At 0826 EDT 10/14/2020 our systems engineers were alerted to 503 errors indicating that users could not reach https://app.shadowhealth.com
Our systems engineers confirmed that our compute clusters, in all environments, had lost worker nodes, causing our platform and other services to be unavailable.
At 0930 EDT we were able to restore the nodes, but the underlying compute instances were again terminated starting at 0942 EDT.
By 1027 EDT compute instances underlying the worker nodes and the cluster as a whole had stabilized and we turned our attention to restoring service.
Our platform utilizes a cache service, Redis. Within the cluster we determined that Redis could not achieve high availability due to not having nodes in one of the three availability zones. Additional services within the cluster also require three availability zones for redundancy of data persistence (not user data), however these were able to function partially, i.e. without service disruption, with nodes in only two zones.
We worked to restore Redis within the cluster until 1100 EDT, then pivoted to deploying a separate Redis HA instance outside of the cluster. However services continued to experience network connection issues to this Redis instance. We identified an existing unused Redis instance in our environment and redirected services to that instance at 1210 EDT. Connectivity was confirmed enabling the platform to run successfully; we confirmed traffic immediately.
After testing student assignment attempts end-to-end, we determined that the platform was stable and the immediate issue resolved at 1216 EDT.
After service was restored, Systems engineers continued to monitor the cluster health and provision a redundant cluster in case of recurrent instability.
Our compute clusters make requests to our cloud infrastructure provider for a variable amount of compute instances (a "fleet").
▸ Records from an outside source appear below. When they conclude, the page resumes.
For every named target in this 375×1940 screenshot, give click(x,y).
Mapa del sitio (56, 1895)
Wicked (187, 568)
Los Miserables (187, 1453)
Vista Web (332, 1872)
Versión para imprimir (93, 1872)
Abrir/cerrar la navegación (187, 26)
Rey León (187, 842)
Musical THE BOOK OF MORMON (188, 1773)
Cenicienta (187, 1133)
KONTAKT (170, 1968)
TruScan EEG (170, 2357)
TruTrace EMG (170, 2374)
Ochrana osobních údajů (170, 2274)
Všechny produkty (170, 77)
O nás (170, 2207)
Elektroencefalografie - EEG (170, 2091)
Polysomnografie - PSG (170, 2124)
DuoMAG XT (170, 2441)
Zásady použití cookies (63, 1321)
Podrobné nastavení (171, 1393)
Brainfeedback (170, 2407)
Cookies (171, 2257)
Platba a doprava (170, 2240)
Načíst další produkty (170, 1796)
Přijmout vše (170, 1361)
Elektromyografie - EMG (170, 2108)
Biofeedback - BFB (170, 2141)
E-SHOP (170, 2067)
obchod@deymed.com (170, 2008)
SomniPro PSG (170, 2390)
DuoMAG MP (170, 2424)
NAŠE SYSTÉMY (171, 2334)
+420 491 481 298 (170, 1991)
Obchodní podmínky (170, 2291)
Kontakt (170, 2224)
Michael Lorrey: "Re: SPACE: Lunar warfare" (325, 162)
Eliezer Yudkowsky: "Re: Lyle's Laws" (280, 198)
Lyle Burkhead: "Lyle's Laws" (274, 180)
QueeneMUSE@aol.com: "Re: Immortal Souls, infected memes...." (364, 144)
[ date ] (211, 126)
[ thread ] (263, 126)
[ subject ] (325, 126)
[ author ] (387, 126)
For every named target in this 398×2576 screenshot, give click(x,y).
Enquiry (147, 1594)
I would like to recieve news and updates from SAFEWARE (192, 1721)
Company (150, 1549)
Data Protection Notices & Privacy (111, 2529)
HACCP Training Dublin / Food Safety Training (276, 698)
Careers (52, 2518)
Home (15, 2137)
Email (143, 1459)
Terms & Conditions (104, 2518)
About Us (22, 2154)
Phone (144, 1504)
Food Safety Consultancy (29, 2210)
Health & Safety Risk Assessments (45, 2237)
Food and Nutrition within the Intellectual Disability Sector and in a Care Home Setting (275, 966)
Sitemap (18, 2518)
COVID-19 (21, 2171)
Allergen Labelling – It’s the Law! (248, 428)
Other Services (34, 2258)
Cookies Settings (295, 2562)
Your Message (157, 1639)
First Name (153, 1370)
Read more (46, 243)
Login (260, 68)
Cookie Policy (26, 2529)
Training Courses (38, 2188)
It is expected in our design that from time to time a request for additional instances cannot be fulfilled or that an instance will be terminated, which can cause a minor, self-healing disruption. However it's not anticipated by our design that all instances will be terminated at the same time; this is what happened, twice, on the morning of Oct 14th. When instances could be provisioned again, they could not be provisioned across all three availability zones required to achieve high-availability, causing Redis HA failures. Our cloud infrastructure provider would or could not provision compute instances of the required type and size in that third availability zone for several hours.
We are changing our cluster design parameters to expect complete loss of all non-”reserved” compute instances underlying worker nodes. We are investigating how to ensure baseline compute capacity exists in three availability zones and is available to the services that cannot temporarily survive running in e.g. a single AZ.
The platform was effectively down for all users from 0826 EDT to 1210 EDT totaling 224 minutes. Most users would have encountered 503 errors when attempting to access the platform. Some users were able to login and view prior work but would not have been able to create or resume assignment attempts during the outage.